- _Trecho selecionado_:
Com as eleições chegando é oportuna uma conversa sobre a forma como os meios de comunicação cobrem a política. Esse é um tema que vem sendo estudado e debatido há bastante tempo por jornalistas e acadêmicos, existindo certo consenso que a imprensa cobre o assunto de forma enviesada, dando ênfase a aspectos de pouco interesse para a vida dos cidadãos, mas que provocam frisson no meio jornalístico e entre os personagens das notícias.

Basta observar qualquer das televisões, cujo canal ou programa traz o “news” no nome para observar que a seção mais valorizada é a de “bastidores”, na qual jornalistas costumam jactar-se de sua intimidade com os poderosos: “O ministro tal me disse hoje…”; “O deputado fulano acabou de me ligar…”; “Fiquei sabendo por uma pessoa próxima ao presidente da República…”  Segue-se uma leva de informações dispensáveis, carregada politiquês e de chavões – compreendidas apenas por iniciados.

Os jornalistas se esquecem de oferecer as explicações mais elementares para tornar a notícias compreensíveis. Tampouco se preocupam em dar pistas de qual seria a consequência prática de determinada decisão na vida cotidiana do público que está à frente de um aparelho de TV, atrás da tela do telefone ou segurando o seu jornal.

- _Tarefa obrigatória 1_:
Transcreva do texto sobre a cobertura política na imprensa o trecho que vai de "Os jornalistas se" até "o seu jornal.", inclusive.

- _Material de origem_:

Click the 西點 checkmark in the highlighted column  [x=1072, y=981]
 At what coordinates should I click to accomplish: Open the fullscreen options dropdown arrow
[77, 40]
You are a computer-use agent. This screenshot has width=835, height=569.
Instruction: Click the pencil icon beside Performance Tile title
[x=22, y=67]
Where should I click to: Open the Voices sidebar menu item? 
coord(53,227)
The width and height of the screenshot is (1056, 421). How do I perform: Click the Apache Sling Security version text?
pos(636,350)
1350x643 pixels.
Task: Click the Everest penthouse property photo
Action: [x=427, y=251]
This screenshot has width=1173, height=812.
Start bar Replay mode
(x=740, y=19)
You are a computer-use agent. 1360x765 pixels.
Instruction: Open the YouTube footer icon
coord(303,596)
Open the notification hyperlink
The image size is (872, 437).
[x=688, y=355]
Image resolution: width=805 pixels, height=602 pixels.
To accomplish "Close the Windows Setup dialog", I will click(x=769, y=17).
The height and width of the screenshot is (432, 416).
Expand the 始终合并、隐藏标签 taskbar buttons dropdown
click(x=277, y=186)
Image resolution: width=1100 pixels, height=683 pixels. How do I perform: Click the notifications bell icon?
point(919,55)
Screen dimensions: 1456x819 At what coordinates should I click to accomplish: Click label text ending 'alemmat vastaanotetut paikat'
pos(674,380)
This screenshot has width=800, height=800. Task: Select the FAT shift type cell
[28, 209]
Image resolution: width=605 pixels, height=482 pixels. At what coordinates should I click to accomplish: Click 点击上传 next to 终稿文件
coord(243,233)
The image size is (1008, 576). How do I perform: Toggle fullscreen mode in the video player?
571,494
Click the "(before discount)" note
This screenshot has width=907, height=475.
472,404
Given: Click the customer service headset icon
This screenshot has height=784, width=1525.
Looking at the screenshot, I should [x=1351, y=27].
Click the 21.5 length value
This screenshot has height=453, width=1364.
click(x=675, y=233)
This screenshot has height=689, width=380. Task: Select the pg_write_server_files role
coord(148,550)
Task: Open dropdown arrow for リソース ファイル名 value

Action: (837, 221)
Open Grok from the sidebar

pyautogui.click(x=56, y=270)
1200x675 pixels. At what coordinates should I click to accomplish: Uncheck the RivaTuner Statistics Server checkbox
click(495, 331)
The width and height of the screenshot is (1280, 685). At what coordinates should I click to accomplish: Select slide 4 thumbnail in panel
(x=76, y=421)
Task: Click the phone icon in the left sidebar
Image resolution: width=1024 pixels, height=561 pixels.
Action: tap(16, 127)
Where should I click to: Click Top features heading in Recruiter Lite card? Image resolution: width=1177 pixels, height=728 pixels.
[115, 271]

- _Tarefa obrigatória 2_:
Expresse como uma lista JSON de strings, uma para cada linha e sem as linhas em branco, somente as entradas que vão da linha com "The image size is (1008, 576)." até o fim das entradas, incluindo as duas pontas.

- _Resposta escrita 1_:
Os jornalistas se esquecem de oferecer as explicações mais elementares para tornar a notícias compreensíveis. Tampouco se preocupam em dar pistas de qual seria a consequência prática de determinada decisão na vida cotidiana do público que está à frente de um aparelho de TV, atrás da tela do telefone ou segurando o seu jornal.

- _Resposta escrita 2_:
[
  "The image size is (1008, 576). How do I perform: Toggle fullscreen mode in the video player?",
  "571,494",
  "Click the \"(before discount)\" note",
  "This screenshot has width=907, height=475.",
  "472,404",
  "Given: Click the customer service headset icon",
  "This screenshot has height=784, width=1525.",
  "Looking at the screenshot, I should [x=1351, y=27].",
  "Click the 21.5 length value",
  "This screenshot has height=453, width=1364.",
  "click(x=675, y=233)",
  "This screenshot has height=689, width=380. Task: Select the pg_write_server_files role",
  "coord(148,550)",
  "Task: Open dropdown arrow for リソース ファイル名 value",
  "Action: (837, 221)",
  "Open Grok from the sidebar",
  "pyautogui.click(x=56, y=270)",
  "1200x675 pixels. At what coordinates should I click to accomplish: Uncheck the RivaTuner Statistics Server checkbox",
  "click(495, 331)",
  "The width and height of the screenshot is (1280, 685). At what coordinates should I click to accomplish: Select slide 4 thumbnail in panel",
  "(x=76, y=421)",
  "Task: Click the phone icon in the left sidebar",
  "Image resolution: width=1024 pixels, height=561 pixels.",
  "Action: tap(16, 127)",
  "Where should I click to: Click Top features heading in Recruiter Lite card? Image resolution: width=1177 pixels, height=728 pixels.",
  "[115, 271]"
]